I am needing to set up a fresh OpenSearch install, and I want to use a cluster with nodes on multiple VMs for better availability. According to the docs
There are many ways to design a cluster
So I’m wondering what is the best cluster architecture for my requirements:
High availability for ingest
OpenSearch Dashboards available at a single domain name
Distribution of the data over multiple VMs in case one of them goes down
Some more questions:
How do I decide what roles to give to each node?
Do I need a dedicated coordinating node (vs. a cluster manager) if I have more than one data node?
For high availability, can I ingest documents into any of the data nodes, or must they all go through a certain node?
Which node should I install Dashboards on?

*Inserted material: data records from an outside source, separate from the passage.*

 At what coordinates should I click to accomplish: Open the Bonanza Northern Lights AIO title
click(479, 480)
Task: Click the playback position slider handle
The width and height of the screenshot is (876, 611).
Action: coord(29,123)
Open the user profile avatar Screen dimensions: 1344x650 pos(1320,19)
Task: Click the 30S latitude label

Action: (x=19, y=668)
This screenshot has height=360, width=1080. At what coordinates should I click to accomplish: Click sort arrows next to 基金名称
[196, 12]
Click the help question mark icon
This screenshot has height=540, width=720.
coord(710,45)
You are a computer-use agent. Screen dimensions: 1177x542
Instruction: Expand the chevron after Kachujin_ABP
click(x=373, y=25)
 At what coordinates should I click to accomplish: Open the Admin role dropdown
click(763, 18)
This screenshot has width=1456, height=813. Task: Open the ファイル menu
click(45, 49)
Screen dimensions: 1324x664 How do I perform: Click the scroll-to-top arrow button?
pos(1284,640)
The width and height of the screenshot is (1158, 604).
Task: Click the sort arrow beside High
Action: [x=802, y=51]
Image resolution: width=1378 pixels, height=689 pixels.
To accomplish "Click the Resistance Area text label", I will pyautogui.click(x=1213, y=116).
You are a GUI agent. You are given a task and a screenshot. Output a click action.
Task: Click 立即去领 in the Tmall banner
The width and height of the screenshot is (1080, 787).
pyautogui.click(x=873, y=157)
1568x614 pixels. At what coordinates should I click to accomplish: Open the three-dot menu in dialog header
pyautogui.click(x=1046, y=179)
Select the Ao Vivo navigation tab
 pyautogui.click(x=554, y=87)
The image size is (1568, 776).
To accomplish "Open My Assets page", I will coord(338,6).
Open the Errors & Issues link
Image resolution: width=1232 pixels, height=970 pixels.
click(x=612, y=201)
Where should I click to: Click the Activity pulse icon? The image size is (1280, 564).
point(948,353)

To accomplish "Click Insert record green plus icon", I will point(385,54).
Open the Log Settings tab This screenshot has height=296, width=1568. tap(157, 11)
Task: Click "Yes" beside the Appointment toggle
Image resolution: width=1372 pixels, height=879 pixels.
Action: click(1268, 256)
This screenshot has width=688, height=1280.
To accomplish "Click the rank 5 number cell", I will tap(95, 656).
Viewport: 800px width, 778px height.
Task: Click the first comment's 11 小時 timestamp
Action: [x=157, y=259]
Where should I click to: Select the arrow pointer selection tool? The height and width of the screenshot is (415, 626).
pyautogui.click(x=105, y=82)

@merlinz01, your nodes will form a cluster which will be managed by the manager cluster (it will be elected from cluster-manager-eligible nodes on your cluster), by default, each node is a cluster-manager-eligible, data, ingest, and coordinating node (you can configure it accordingly more here: Creating a cluster - OpenSearch Documentation).
OS Dashboards are instaled and configured separately from your nodes, please find more here:
# The URLs of the OpenSearch instances to use for all your queries.
opensearch.hosts: ["http://localhost:9200"]
Will all the ingest network traffic have to route through the manager node? Or will the clients be able to load-balance which node they send the logs to? If I send data to various nodes with the ingest role on the same cluster, will that cause problems?
In the opensearch.hosts configuration, do I put all the cluster nodes, or just the manager node?